- _YOUR TASK_
What do the lines say from the one containing "Which new Ford" to the end of the records? Restate them word for word, and only those.

══════

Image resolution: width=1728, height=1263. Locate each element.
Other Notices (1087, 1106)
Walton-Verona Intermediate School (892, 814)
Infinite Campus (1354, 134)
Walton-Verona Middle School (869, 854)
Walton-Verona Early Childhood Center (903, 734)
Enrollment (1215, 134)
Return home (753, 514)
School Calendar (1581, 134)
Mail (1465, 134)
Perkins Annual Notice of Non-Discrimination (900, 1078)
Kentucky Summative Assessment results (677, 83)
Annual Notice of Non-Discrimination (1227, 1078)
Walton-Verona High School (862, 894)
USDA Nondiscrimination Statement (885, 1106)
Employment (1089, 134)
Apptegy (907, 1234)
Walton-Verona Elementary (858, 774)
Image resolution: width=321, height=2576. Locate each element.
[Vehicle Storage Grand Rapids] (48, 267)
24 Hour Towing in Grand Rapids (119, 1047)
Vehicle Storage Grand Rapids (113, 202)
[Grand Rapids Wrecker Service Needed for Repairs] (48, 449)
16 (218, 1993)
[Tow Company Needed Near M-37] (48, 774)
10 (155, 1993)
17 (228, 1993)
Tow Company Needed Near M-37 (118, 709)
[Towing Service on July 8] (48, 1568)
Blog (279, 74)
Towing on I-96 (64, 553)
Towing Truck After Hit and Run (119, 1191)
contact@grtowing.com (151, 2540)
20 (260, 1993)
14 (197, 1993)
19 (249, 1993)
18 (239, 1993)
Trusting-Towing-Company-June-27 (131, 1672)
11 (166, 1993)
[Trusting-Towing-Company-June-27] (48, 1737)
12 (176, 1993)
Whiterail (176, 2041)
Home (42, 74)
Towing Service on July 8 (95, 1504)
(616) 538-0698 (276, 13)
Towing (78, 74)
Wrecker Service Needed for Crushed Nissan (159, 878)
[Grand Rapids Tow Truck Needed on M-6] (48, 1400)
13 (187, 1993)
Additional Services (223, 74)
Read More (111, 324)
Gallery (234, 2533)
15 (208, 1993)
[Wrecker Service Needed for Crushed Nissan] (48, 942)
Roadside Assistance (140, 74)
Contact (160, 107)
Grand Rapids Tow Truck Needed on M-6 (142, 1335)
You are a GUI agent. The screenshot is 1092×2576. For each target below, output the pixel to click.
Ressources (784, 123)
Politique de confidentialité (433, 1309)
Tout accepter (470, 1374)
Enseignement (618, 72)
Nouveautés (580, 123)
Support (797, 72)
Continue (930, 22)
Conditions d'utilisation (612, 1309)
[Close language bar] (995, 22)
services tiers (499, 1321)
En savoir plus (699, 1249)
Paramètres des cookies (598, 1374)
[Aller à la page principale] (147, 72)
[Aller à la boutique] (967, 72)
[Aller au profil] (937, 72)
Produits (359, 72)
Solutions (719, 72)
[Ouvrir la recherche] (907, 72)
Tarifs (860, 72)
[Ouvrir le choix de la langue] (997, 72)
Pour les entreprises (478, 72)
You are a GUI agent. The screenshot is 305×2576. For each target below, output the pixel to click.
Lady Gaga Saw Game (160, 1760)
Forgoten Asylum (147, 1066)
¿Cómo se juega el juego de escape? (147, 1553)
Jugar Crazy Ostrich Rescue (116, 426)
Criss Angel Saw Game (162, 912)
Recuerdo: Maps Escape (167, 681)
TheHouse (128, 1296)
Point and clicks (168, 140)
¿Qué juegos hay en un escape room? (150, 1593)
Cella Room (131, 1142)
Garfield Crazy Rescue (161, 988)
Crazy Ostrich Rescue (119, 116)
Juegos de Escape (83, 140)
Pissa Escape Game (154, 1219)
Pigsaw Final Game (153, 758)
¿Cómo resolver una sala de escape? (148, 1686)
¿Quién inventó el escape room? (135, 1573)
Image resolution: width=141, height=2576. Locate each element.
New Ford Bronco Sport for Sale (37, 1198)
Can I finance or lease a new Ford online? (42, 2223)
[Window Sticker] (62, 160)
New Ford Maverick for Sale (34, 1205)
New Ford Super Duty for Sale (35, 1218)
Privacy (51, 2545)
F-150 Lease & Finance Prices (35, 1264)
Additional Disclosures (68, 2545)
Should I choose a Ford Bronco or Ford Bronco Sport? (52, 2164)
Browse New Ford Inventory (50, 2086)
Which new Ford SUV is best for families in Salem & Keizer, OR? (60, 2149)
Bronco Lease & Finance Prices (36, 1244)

══════

- _EXERCISE ANSWER_
Which new Ford SUV is best for families in Salem & Keizer, OR? (60, 2149)
Bronco Lease & Finance Prices (36, 1244)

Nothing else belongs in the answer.